-- BEGIN Records provided --

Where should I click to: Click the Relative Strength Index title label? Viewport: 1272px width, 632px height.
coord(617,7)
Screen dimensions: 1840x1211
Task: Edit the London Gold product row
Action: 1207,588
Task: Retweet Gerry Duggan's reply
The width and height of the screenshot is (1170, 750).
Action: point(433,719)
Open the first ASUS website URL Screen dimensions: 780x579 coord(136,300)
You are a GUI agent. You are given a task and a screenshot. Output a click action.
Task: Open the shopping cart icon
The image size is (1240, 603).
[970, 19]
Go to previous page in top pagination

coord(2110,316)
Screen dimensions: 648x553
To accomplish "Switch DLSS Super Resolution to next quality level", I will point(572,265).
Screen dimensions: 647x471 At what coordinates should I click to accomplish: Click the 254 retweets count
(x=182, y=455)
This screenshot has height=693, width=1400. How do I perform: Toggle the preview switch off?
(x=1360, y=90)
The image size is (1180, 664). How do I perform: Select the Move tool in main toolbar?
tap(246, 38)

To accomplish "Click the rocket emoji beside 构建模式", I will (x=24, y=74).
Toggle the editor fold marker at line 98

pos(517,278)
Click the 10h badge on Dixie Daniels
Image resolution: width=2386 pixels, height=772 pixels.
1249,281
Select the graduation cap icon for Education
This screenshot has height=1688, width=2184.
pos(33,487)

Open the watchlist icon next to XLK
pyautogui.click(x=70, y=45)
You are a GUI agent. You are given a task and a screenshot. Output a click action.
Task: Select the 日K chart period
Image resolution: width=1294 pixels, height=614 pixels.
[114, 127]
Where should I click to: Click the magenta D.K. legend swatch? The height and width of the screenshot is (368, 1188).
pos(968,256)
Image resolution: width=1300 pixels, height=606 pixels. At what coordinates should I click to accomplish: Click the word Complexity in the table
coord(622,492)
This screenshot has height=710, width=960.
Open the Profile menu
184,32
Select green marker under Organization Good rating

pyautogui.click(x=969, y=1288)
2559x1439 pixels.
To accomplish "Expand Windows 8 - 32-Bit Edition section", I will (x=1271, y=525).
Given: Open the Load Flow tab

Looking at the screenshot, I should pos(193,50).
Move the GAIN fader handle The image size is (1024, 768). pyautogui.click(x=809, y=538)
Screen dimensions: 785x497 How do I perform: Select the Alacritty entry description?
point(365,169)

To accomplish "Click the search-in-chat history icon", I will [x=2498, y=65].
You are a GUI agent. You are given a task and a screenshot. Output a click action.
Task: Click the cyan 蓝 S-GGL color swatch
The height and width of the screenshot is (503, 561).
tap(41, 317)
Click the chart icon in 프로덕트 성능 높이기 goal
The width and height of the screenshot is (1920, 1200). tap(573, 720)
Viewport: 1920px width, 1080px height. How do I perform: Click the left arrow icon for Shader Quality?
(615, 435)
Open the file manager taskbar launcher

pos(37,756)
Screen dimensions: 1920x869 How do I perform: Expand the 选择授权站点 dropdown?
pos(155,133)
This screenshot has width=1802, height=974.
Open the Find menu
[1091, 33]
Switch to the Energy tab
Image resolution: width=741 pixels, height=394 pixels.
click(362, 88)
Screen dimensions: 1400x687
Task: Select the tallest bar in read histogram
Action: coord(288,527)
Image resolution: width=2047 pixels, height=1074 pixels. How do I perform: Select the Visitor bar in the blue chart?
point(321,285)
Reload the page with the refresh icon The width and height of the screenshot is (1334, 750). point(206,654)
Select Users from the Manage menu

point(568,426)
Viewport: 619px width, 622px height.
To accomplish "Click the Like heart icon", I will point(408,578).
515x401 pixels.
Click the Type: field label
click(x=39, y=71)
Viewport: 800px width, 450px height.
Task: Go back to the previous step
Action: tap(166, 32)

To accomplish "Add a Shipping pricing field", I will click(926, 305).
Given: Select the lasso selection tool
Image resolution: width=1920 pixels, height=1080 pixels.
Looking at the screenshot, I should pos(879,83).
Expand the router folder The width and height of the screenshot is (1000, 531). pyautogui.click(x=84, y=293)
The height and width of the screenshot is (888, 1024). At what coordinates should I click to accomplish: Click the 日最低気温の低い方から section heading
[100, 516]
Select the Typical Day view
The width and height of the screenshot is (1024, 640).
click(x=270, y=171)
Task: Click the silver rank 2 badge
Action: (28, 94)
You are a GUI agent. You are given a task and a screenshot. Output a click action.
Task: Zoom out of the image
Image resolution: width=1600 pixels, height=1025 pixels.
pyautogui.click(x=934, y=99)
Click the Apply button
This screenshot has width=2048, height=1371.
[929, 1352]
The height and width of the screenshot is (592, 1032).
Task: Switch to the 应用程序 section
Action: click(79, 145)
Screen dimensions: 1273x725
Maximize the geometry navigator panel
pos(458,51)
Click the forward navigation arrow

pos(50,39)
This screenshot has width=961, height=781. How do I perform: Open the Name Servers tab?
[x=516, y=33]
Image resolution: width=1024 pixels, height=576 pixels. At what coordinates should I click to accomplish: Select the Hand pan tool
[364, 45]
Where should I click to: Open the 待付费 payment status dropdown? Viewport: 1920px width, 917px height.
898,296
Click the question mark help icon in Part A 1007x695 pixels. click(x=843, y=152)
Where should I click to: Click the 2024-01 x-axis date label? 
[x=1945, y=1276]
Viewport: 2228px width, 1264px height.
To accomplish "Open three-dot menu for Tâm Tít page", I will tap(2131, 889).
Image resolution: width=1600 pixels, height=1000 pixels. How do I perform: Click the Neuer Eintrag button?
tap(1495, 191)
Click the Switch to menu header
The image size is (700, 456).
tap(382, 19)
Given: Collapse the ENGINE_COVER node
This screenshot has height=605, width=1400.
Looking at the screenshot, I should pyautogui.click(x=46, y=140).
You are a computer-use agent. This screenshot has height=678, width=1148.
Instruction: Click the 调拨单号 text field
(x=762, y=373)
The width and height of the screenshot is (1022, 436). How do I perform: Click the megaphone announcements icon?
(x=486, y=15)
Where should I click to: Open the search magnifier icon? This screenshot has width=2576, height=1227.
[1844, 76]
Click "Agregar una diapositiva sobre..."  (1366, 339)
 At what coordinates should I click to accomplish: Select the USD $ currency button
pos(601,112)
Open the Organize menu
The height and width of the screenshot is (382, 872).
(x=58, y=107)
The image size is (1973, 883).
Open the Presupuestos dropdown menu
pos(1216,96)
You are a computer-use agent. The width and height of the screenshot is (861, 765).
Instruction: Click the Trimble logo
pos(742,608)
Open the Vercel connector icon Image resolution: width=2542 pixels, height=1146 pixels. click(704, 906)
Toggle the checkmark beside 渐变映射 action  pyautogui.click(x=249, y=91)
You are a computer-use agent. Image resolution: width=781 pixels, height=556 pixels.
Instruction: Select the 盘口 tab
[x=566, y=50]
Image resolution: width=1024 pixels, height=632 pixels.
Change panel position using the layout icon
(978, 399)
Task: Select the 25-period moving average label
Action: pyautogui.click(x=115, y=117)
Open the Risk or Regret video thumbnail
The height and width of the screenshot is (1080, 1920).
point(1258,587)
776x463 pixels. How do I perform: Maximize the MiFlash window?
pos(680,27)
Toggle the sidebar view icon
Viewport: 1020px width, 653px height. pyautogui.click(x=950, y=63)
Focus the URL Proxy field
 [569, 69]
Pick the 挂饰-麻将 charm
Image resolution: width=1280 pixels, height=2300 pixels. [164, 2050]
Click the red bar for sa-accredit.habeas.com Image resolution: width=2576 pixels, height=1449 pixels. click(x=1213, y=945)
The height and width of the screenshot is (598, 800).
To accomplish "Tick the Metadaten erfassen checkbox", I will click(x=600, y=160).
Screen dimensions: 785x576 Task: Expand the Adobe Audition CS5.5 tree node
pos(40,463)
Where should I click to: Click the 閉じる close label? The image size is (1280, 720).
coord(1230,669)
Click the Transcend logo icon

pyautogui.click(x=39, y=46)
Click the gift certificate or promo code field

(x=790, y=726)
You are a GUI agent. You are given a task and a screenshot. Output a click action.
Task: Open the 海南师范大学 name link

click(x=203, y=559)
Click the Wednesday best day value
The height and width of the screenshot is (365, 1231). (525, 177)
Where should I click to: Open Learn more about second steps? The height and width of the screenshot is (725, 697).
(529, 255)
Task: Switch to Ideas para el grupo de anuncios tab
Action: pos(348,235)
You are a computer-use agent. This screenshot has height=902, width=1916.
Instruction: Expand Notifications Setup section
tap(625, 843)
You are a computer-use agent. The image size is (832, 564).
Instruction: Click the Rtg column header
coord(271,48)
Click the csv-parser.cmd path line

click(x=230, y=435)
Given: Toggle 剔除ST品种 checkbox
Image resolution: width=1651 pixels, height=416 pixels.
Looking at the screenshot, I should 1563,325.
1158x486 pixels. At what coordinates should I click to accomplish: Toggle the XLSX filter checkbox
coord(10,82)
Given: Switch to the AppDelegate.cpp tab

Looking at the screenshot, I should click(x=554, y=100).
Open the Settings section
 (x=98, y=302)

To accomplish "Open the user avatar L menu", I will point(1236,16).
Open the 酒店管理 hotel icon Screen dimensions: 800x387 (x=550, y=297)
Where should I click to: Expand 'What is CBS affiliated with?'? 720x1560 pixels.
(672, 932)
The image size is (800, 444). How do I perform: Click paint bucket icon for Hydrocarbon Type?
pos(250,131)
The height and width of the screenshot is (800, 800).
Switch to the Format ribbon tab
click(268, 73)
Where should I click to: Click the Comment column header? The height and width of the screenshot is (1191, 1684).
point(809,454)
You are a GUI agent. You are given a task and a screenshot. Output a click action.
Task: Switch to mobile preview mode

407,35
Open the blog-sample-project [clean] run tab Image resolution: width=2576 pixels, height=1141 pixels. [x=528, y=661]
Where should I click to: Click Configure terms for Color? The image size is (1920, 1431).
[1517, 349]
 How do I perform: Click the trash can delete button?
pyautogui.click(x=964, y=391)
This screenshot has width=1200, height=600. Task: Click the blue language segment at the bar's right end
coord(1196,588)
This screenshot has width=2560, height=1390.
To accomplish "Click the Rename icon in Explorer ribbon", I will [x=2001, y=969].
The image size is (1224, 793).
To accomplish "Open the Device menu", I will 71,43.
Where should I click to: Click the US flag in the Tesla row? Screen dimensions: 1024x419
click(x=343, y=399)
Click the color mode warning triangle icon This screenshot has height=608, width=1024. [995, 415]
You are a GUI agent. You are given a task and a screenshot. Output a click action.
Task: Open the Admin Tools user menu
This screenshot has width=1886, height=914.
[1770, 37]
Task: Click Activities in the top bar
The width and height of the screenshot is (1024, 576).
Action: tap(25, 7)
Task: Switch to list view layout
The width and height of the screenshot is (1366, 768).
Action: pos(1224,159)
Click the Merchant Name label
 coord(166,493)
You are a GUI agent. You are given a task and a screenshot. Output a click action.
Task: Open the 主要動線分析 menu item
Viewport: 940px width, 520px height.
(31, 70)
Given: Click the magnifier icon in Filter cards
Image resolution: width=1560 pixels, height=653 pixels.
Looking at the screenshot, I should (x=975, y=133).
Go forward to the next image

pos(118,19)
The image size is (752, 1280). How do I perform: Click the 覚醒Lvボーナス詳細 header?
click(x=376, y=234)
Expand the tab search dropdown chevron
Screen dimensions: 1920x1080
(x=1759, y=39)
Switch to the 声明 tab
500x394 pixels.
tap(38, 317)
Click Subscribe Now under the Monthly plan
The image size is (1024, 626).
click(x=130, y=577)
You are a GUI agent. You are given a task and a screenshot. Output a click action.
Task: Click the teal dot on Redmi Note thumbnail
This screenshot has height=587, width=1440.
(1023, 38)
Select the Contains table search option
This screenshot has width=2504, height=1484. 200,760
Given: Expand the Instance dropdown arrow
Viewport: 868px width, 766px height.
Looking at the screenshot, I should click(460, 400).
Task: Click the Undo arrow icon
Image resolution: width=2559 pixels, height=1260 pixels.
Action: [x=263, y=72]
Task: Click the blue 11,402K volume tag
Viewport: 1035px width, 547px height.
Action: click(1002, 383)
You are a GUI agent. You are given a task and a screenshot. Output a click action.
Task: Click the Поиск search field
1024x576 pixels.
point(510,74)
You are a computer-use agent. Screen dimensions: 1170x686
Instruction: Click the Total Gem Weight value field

-- END Records provided --

What you should do
Return verbatim the lines above, beginning with the line that contains "Click the Merchant Name label" and stopping after the final line of the records.

Output of the task
Click the Merchant Name label
 coord(166,493)
You are a GUI agent. You are given a task and a screenshot. Output a click action.
Task: Open the 主要動線分析 menu item
Viewport: 940px width, 520px height.
(31, 70)
Given: Click the magnifier icon in Filter cards
Image resolution: width=1560 pixels, height=653 pixels.
Looking at the screenshot, I should (x=975, y=133).
Go forward to the next image

pos(118,19)
The image size is (752, 1280). How do I perform: Click the 覚醒Lvボーナス詳細 header?
click(x=376, y=234)
Expand the tab search dropdown chevron
Screen dimensions: 1920x1080
(x=1759, y=39)
Switch to the 声明 tab
500x394 pixels.
tap(38, 317)
Click Subscribe Now under the Monthly plan
The image size is (1024, 626).
click(x=130, y=577)
You are a GUI agent. You are given a task and a screenshot. Output a click action.
Task: Click the teal dot on Redmi Note thumbnail
This screenshot has height=587, width=1440.
(1023, 38)
Select the Contains table search option
This screenshot has width=2504, height=1484. 200,760
Given: Expand the Instance dropdown arrow
Viewport: 868px width, 766px height.
Looking at the screenshot, I should click(460, 400).
Task: Click the Undo arrow icon
Image resolution: width=2559 pixels, height=1260 pixels.
Action: [x=263, y=72]
Task: Click the blue 11,402K volume tag
Viewport: 1035px width, 547px height.
Action: click(1002, 383)
You are a GUI agent. You are given a task and a screenshot. Output a click action.
Task: Click the Поиск search field
1024x576 pixels.
point(510,74)
You are a computer-use agent. Screen dimensions: 1170x686
Instruction: Click the Total Gem Weight value field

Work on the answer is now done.